Trata-se de um processo pelo qual certos sentidos se consolidam como verdades inquestionáveis, ao passo que outros são deslegitimados ou invisibilizados.
O resultado disso é uma ilusão de neutralidade e universalidade da linguagem que, ao ser desfeita, revela as estruturas ideológicas que sustentam o discurso dominante.
Nessa perspectiva, o discurso deixa de ser apenas uma sucessão de palavras e se torna um campo de luta simbólica. A linguagem é, portanto, o terreno onde diferentes ideologias se confrontam na tentativa de hegemonizar os sentidos e estabelecer quais versões da realidade serão reconhecidas como legítimas.
Essa disputa não é apenas teórica ou abstrata: ela se materializa nas práticas discursivas do cotidiano, nas instituições, na mídia, na escola, no direito, na política e em todos os espaços sociais onde se produz significado.
Além disso, Pêcheux nos oferece uma concepção de sujeito bastante distinta da noção liberal e iluminista de um indivíduo autônomo, consciente e racional.
Para ele, o sujeito do discurso é sempre interpelado pela ideologia — ou seja, ele ocupa uma posição já definida pelas formações discursivas e, muitas vezes, repete discursos cuja origem e sentido ele não domina por completo.
O sujeito, assim, é constituído nas e pelas relações sociais, e suas possibilidades de fala e escuta são historicamente determinadas. Ele não é dono de sua linguagem, mas um efeito dela.
As formulações de Pêcheux dialogam intensamente com os trabalhos de Michel Foucault, especialmente no que se refere às relações entre discurso, poder e subjetividade. Ambos os autores rejeitam a ideia de um sujeito soberano e afirmam que todo discurso é regulado por mecanismos de controle, como censura, silenciamento, exclusão e hierarquização.
Nesse contexto, a análise do discurso se apresenta como uma ferramenta crítica para desvelar os dispositivos que sustentam as estruturas de dominação e para compreender como os discursos produzem e mantêm desigualdades sociais e simbólicas.
Portanto, estudar Pêcheux é também exercitar um olhar crítico sobre a linguagem e sua função social. É compreender que, ao falarmos, escrevemos, ouvimos ou lemos, estamos sempre inseridos em um jogo de forças que vai muito além da simples troca de informações.
Estamos atuando dentro de redes de poder que moldam nossas percepções, nossos valores e até mesmo nossas identidades. Por isso, a Análise do Discurso não se limita ao campo da linguística: ela tem implicações profundas para a educação, a política, os meios de comunicação, a psicologia, o direito, entre tantas outras áreas.
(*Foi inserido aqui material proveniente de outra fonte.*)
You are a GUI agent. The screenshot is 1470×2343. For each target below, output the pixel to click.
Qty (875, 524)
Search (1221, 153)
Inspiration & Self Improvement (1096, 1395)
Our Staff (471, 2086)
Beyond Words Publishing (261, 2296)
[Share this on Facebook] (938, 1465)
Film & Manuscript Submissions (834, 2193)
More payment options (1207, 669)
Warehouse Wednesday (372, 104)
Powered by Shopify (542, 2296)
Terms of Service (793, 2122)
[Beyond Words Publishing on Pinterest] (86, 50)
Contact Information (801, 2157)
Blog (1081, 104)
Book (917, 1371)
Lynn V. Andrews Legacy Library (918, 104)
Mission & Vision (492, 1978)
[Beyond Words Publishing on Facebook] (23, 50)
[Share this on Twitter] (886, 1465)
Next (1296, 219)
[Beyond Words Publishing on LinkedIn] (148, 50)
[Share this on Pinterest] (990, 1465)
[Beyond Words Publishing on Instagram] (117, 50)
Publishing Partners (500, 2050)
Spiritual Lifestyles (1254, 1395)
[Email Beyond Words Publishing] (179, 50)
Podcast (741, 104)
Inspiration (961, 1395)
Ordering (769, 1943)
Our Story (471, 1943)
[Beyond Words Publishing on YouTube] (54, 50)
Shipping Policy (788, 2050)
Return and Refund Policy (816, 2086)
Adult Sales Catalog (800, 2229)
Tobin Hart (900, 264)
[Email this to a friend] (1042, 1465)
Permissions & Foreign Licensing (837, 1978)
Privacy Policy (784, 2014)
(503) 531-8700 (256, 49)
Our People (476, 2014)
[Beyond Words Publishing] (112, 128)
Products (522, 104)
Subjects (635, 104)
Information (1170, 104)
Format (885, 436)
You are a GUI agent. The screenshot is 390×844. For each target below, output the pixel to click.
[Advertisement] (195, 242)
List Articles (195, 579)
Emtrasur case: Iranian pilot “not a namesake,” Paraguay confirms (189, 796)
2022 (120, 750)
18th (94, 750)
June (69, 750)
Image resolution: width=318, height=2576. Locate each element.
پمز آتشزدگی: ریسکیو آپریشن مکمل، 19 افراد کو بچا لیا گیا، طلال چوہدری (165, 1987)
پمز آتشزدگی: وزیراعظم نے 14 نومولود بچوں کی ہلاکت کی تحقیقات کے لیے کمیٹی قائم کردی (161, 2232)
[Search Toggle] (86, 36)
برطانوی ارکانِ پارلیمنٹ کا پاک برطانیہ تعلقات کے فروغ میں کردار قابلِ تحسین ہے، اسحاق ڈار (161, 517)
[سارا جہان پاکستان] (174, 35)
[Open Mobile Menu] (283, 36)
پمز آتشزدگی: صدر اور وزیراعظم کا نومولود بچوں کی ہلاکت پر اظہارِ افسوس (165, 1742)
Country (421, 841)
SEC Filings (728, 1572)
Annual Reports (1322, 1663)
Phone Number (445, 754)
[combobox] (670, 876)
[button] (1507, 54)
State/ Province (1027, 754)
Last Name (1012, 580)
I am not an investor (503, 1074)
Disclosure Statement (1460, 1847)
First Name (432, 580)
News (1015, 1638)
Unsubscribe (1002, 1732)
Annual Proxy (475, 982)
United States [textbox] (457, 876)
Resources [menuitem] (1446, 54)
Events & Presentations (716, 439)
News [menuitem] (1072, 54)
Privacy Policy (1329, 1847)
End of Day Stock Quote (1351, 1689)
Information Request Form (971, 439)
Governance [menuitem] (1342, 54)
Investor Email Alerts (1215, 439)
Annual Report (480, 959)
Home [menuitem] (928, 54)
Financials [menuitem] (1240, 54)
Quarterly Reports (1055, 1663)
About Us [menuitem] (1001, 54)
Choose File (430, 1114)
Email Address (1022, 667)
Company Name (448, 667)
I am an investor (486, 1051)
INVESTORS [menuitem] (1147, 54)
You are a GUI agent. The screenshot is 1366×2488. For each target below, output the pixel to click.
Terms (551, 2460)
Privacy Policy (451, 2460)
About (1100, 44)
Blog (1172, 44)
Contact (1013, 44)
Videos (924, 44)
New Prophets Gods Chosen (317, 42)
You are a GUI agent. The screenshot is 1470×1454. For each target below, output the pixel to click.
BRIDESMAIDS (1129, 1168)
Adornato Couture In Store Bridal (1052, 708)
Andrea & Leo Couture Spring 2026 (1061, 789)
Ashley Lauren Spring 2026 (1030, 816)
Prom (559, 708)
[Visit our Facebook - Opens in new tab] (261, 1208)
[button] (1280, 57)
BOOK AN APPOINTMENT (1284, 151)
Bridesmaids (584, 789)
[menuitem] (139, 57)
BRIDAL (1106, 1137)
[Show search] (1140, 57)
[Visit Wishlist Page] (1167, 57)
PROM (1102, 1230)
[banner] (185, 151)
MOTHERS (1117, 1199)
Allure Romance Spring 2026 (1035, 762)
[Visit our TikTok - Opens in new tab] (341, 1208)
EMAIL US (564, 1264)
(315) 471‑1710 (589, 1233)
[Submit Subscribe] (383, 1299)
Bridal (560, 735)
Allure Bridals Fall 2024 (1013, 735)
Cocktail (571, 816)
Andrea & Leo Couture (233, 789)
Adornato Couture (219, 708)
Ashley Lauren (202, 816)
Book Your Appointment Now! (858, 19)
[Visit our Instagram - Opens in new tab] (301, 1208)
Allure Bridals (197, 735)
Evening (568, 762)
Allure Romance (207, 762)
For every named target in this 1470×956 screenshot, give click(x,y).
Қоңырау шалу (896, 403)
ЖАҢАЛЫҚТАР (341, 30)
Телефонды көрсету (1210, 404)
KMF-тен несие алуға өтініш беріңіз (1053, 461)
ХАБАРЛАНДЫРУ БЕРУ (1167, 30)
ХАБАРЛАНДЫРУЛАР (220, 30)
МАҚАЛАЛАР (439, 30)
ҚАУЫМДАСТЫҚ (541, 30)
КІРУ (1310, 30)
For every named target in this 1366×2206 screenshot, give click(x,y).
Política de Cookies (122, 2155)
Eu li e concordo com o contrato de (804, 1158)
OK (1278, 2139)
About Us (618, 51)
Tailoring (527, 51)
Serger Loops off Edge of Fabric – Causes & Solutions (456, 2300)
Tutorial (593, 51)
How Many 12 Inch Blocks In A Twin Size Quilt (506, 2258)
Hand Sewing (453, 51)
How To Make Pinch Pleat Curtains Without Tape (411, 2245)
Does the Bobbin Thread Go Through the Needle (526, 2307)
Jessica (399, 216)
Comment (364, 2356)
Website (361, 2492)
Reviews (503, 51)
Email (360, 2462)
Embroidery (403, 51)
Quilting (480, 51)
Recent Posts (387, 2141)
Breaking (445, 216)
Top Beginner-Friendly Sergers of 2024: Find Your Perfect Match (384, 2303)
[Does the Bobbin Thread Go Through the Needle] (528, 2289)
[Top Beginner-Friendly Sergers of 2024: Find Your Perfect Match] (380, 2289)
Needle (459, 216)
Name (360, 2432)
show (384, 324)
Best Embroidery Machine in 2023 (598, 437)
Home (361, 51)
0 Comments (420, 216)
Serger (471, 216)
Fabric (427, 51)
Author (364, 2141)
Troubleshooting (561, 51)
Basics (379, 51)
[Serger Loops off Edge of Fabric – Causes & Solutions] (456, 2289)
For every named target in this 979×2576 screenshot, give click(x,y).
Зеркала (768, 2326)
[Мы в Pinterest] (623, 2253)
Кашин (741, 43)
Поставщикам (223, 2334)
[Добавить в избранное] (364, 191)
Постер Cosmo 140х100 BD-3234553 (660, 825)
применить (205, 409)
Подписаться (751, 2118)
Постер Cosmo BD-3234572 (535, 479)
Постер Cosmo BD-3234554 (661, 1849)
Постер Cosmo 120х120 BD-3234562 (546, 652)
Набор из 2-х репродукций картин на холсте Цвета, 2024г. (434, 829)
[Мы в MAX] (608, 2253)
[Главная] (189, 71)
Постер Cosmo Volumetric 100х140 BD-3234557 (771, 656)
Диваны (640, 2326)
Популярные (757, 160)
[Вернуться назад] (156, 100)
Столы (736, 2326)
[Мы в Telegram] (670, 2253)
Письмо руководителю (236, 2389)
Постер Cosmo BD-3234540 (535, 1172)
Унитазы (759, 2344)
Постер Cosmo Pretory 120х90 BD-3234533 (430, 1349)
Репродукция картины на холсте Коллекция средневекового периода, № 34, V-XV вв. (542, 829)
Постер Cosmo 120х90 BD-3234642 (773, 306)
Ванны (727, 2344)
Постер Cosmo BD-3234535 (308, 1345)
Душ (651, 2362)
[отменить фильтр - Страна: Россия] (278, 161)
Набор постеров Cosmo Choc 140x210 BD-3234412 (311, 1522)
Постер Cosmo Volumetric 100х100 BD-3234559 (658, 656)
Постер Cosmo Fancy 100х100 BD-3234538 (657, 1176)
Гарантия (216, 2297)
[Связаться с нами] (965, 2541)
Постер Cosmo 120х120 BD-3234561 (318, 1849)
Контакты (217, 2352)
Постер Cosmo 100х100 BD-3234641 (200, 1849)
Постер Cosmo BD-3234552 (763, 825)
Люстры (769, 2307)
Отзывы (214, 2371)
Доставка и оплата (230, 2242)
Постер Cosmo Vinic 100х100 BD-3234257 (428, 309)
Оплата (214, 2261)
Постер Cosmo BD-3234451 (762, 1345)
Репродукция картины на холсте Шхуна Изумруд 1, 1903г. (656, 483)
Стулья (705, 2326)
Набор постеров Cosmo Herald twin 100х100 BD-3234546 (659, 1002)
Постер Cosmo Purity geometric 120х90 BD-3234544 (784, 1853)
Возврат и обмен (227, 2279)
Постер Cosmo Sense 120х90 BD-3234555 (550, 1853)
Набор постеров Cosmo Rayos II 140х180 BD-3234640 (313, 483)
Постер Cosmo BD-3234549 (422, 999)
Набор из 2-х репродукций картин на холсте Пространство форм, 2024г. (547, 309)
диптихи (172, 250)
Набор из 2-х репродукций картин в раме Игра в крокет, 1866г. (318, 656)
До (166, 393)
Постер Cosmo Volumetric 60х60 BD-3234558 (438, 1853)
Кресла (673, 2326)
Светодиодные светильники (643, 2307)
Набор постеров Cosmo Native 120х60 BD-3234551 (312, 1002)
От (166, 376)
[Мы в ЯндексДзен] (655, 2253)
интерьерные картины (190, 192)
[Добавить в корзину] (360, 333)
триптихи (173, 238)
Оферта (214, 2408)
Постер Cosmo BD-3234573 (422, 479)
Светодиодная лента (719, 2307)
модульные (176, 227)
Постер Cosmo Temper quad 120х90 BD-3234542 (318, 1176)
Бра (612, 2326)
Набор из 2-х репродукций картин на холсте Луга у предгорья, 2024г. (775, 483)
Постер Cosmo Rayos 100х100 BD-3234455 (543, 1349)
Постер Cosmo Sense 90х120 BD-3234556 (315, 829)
Em resumo, a teoria do discurso de Michel Pêcheux nos convida a abandonar as certezas fáceis e a questionar os sentidos estabelecidos.
Ela nos ensina que o “óbvio” é, muitas vezes, apenas uma ideologia que teve sucesso em se apresentar como verdade. Reconhecer a linguagem como espaço de disputa é reconhecer também a possibilidade de resistência, de intervenção e de transformação.
Afinal, se os sentidos são construídos historicamente, eles também podem ser desconstruídos — e novos sentidos, então, podem emergir.